Dans l’obscurité, des milliers de flammes montent vers le sommet de la cité médiévale du Puy-en-Velay (Haute-Loire), où se dresse la cathédrale abritant la célèbre Vierge noire. Nous sommes dans la nuit du 14 au 15 août. 10000 personnes ont répondu à l’appel d’Henri Brincard, évêque du Puy, à honorer la Vierge à l’occasion du 150 e anniversaire de Notre-Dame de France, la statue monumentale qui domine la ville.

L’Église catholique – à travers une vingtaine d’évêques réunis autour d’Henri Brincard – a réaffirmé, par une série de paroles fortes, qu’on ne peut transiger sur l’Évangile. Devant le fleuve des lumignons parvenus au pied du sanctuaire, Mgr Brincard a résumé cette ligne en disant que « le fondement ultime de la France et de notre unité, c’est la charité », qui a pour but le « rassemblement de toutes les familles des peuples ». Le cardinal André Vingt-Trois a renchéri en évoquant « ceux qui se tournent vers notre pays et qui en attendent la reconnaissance de leur dignité. Saurons-nous leur faire une place à notre table ? » Six heures plus tôt, le cardinal déplorait, face aux journalistes, « les réflexes protectionnistes de ceux qui ont peur de l’avenir, peur de perdre ce qu’ils ont, alors que de plus en plus de personnes sont marginalisées dans la vie économique et collective ».


Encore plus incisif, Hippolyte Simon, archevêque de Clermont et vice-président de la Conférence épiscopale, a fait clairement allusion, lors des vêpres du 14 août, au projet de déchéance de citoyenneté annoncé par Nicolas Sarkozy : « Tous les êtres humains se reçoivent identiquement de Dieu, c’est ainsi que se fonde notre dignité. Nous ne pouvons pas décider de l’humanité de nos frères et de nos sœurs. Nous pouvons seulement, si j’ose dire seulement car c’est un immense engagement, essayer de nous faire leur prochain ainsi que Jésus-Christ nous l’a enseigné. (...) Parce que nous nous recevons de Dieu, nul être humain, fût-il fragile, malade, handicapé ou même prodigue, ne peut être déchu de son humanité. »

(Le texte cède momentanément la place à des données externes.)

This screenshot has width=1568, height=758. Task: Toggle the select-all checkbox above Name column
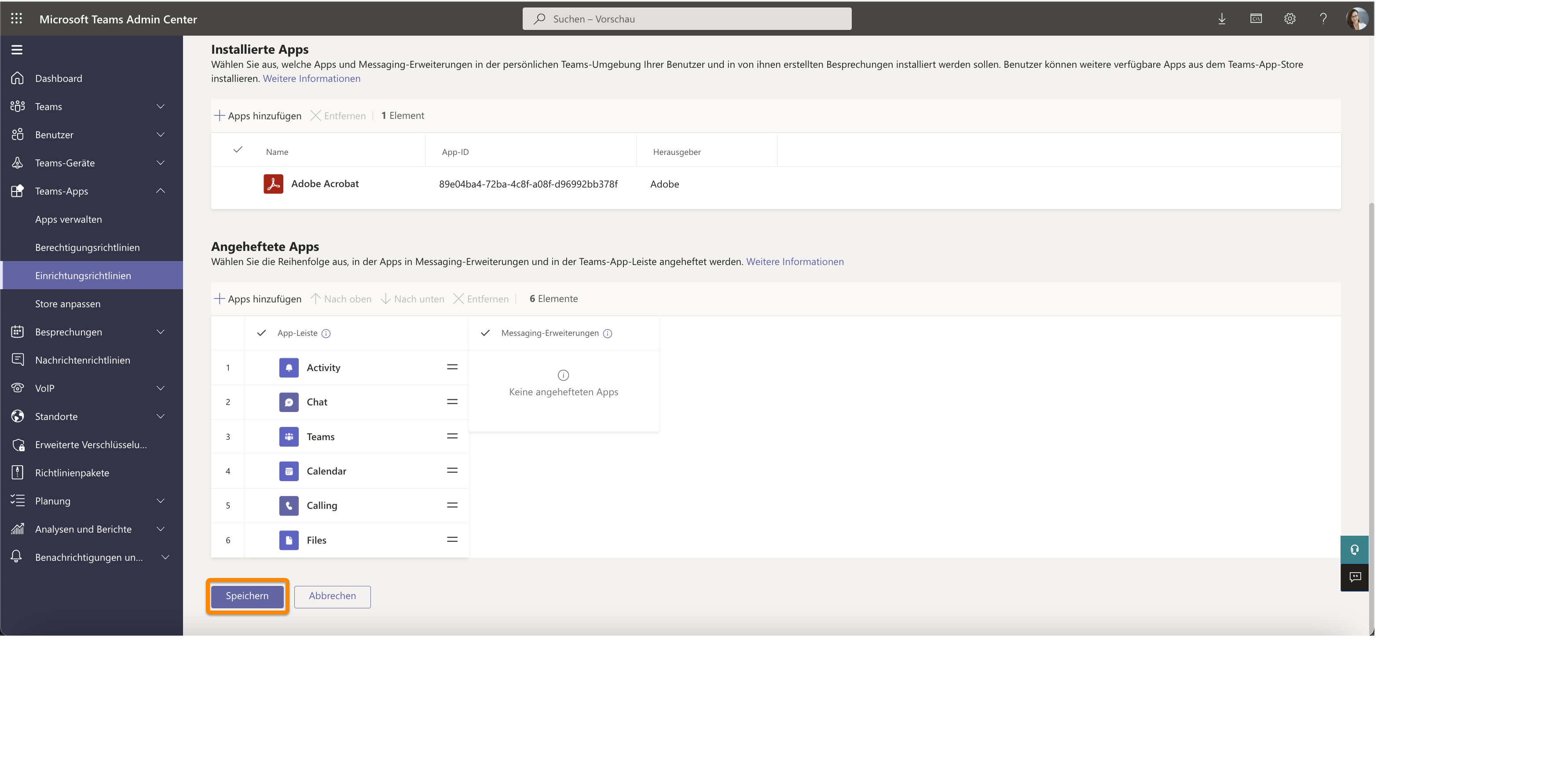[x=238, y=149]
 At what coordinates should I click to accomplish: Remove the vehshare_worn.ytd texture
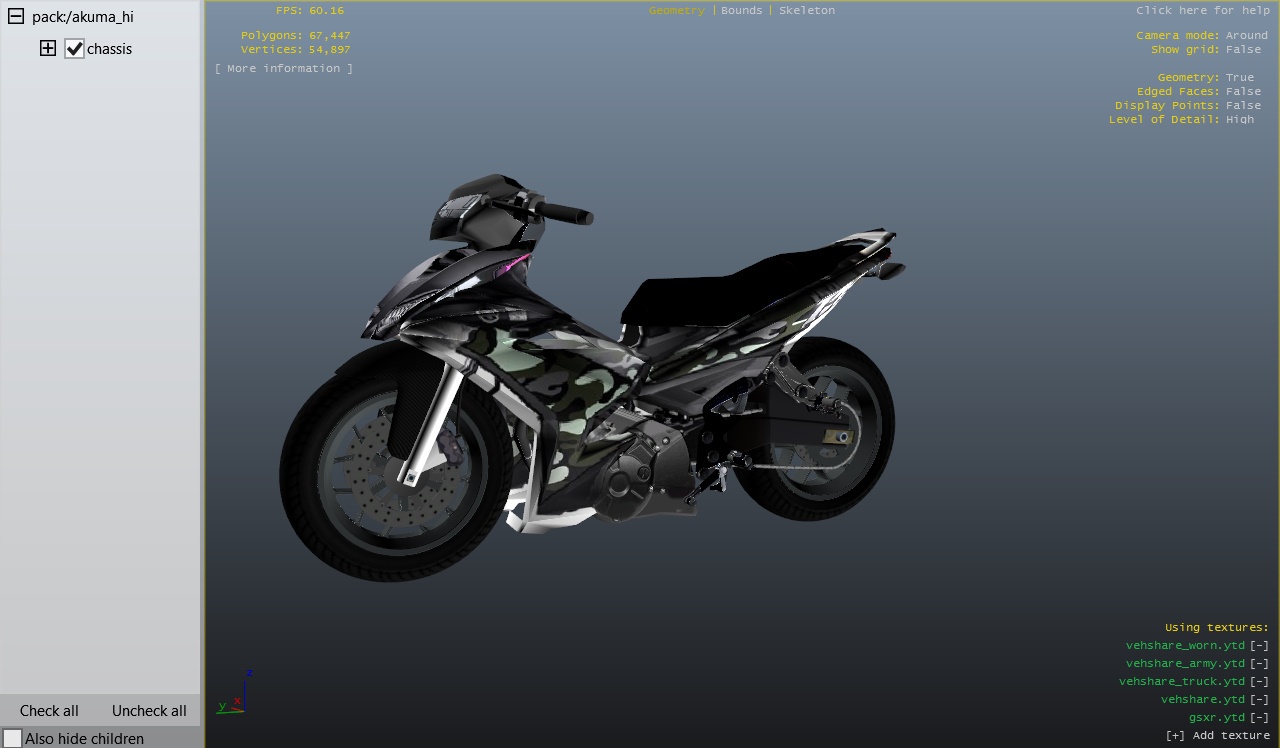click(x=1259, y=645)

L’ultime uppercut a été donné le lendemain, lors de la messe de l’Assomption, par André Vingt-Trois dans son homélie. Non content de rappeler le devoir de solidarité à l’égard des plus faibles, des immigrés et des marginalisés, celui qui est aussi président de la Conférence des évêques a critiqué la politique du gouvernement en des mots inédits. Fustigeant le « cirque » et la logique du spectacle liée à la problématique de la sécurité, il a dénoncé la « surenchère d’invectives » du débat politique, et la fascination des Français pour les « déchirements provoqués par l’argent », allusion à l’affaire Bettencourt. 


Ce tir groupé ressemble à une sorte d’entrée en résistance de l’Église institutionnelle sur le front politique. S’agit-il d’un tournant, les évêques étant habituellement soucieux de ne jamais apparaître comme partisans ? Il s’agit plutôt d’une volonté pastorale très claire... Les évêques ont voulu envoyer un message percutant aux fidèles ou aux prêtres qui pourraient être tentés par les sirènes sécuritaires.